<<<<

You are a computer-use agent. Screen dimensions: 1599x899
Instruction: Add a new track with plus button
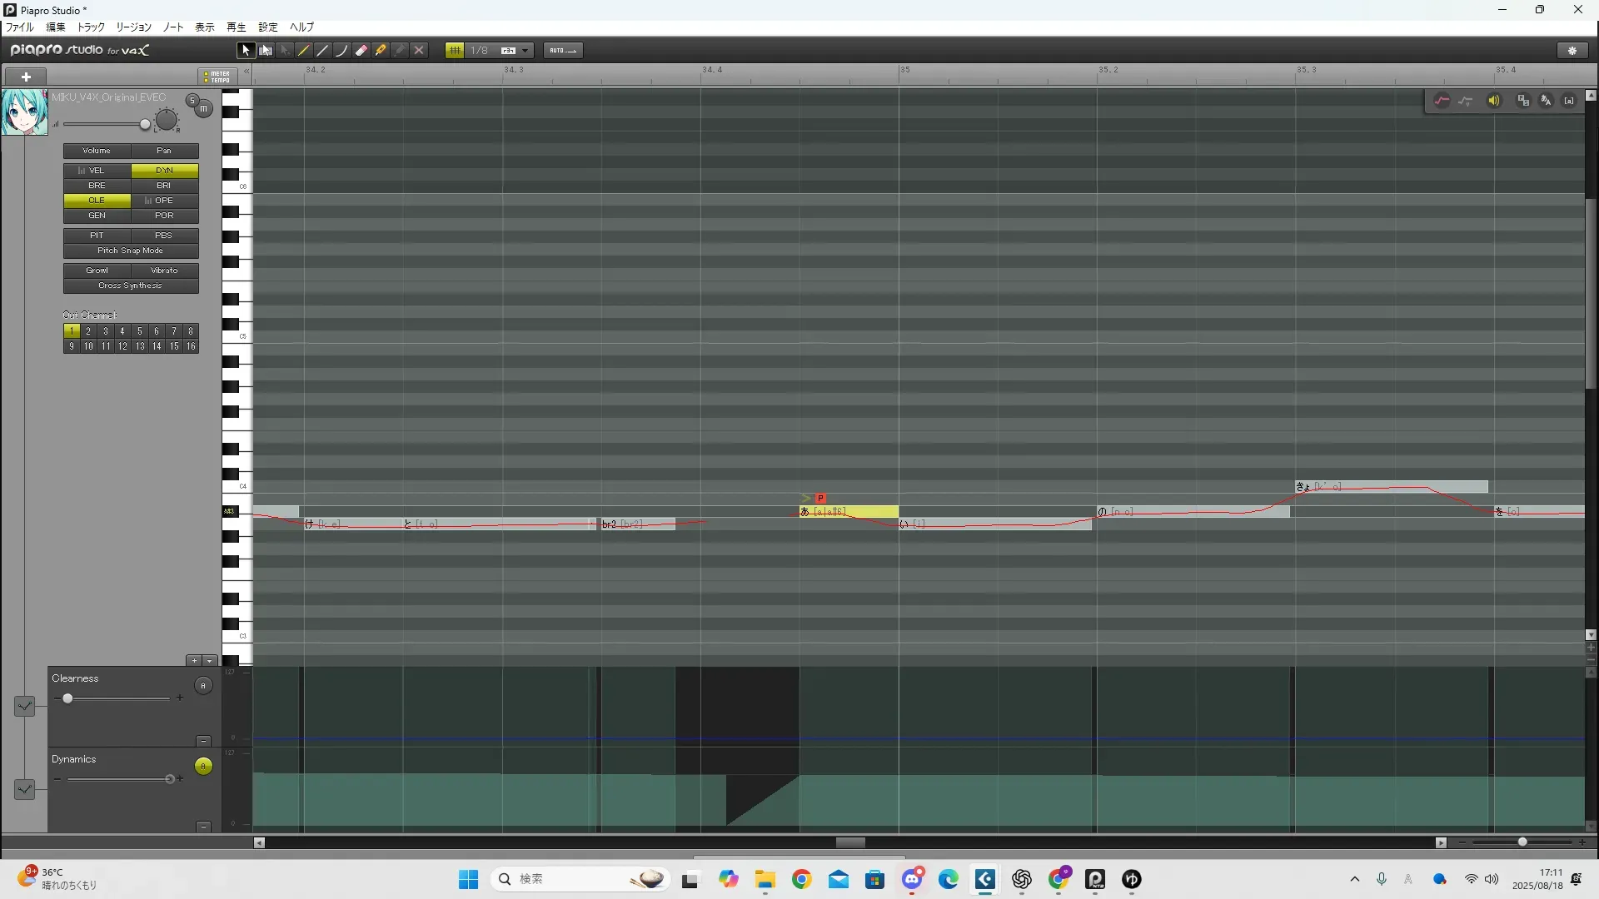click(26, 77)
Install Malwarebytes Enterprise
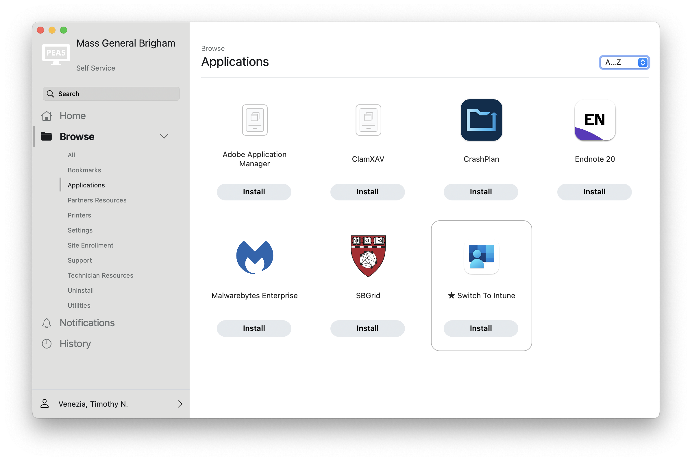Screen dimensions: 692x461 point(254,328)
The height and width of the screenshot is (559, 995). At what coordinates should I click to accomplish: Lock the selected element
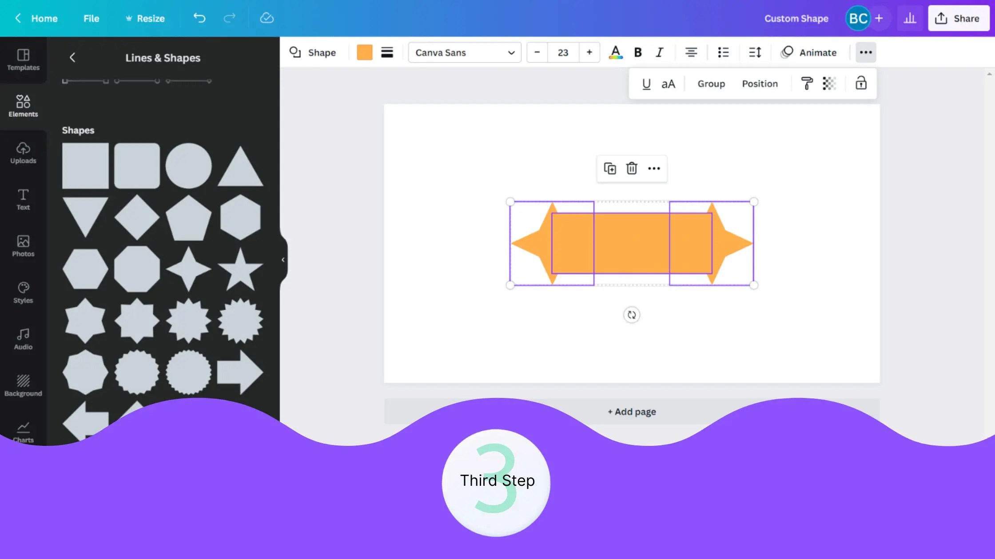(x=860, y=83)
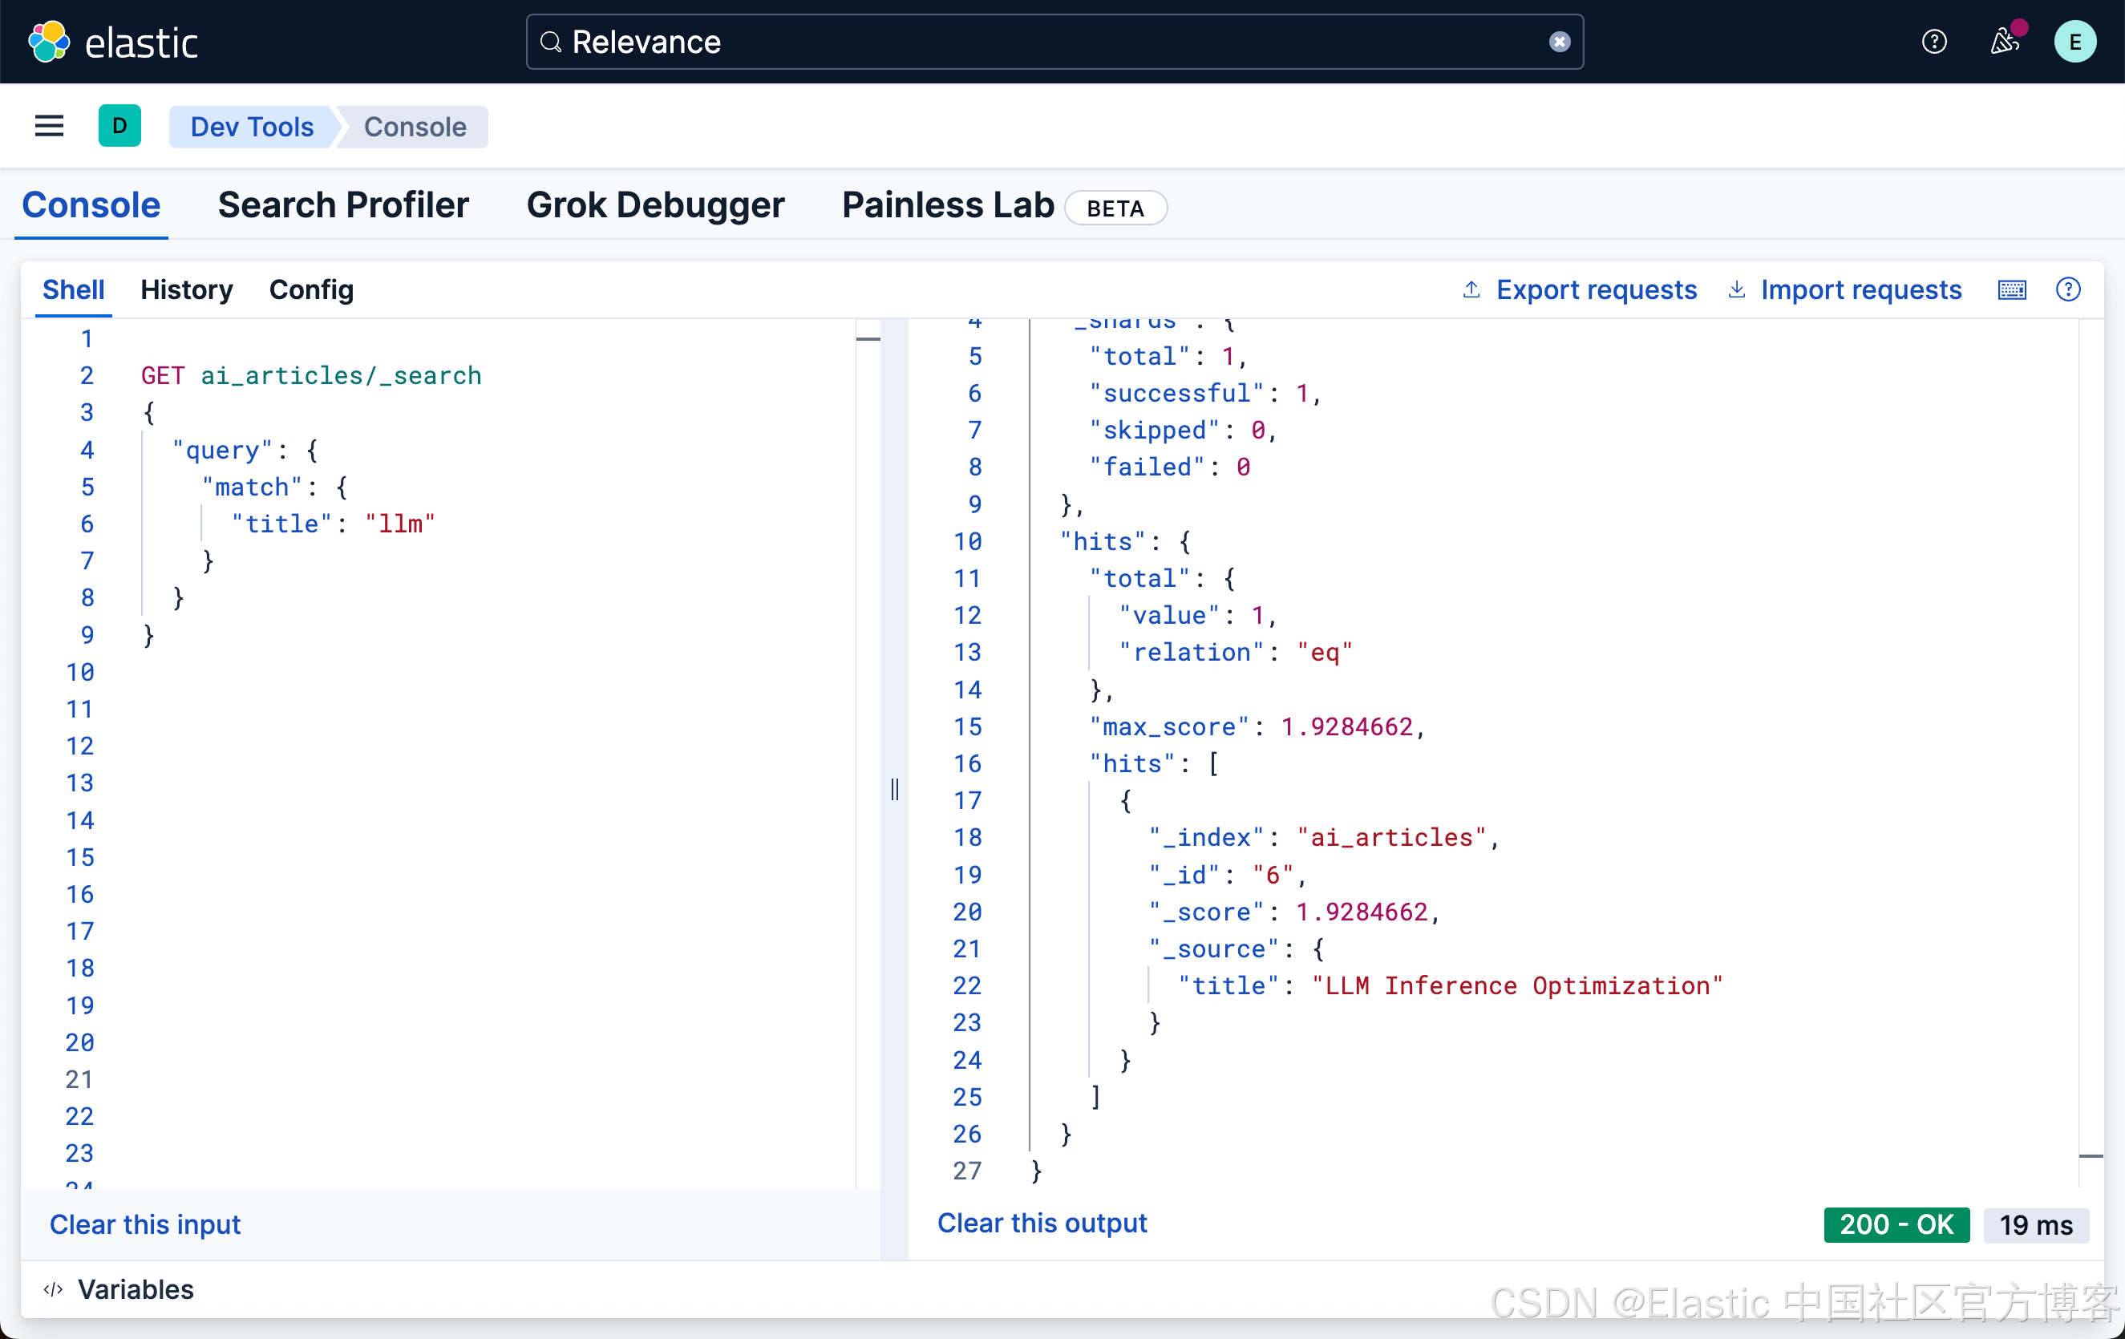The width and height of the screenshot is (2125, 1339).
Task: Switch to the Search Profiler tab
Action: click(343, 205)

>>>>

--- WHAT IS EXPECTED ---
Please reproduce the whole listing exactly; the pictures stay out.

--- SOLVED EXERCISE ---
You are a computer-use agent. Screen dimensions: 1599x899
Instruction: Add a new track with plus button
click(26, 77)
Install Malwarebytes Enterprise
Screen dimensions: 692x461 point(254,328)
The height and width of the screenshot is (559, 995). At what coordinates should I click to accomplish: Lock the selected element
(x=860, y=83)
The width and height of the screenshot is (2125, 1339).
Task: Switch to the Search Profiler tab
Action: click(343, 205)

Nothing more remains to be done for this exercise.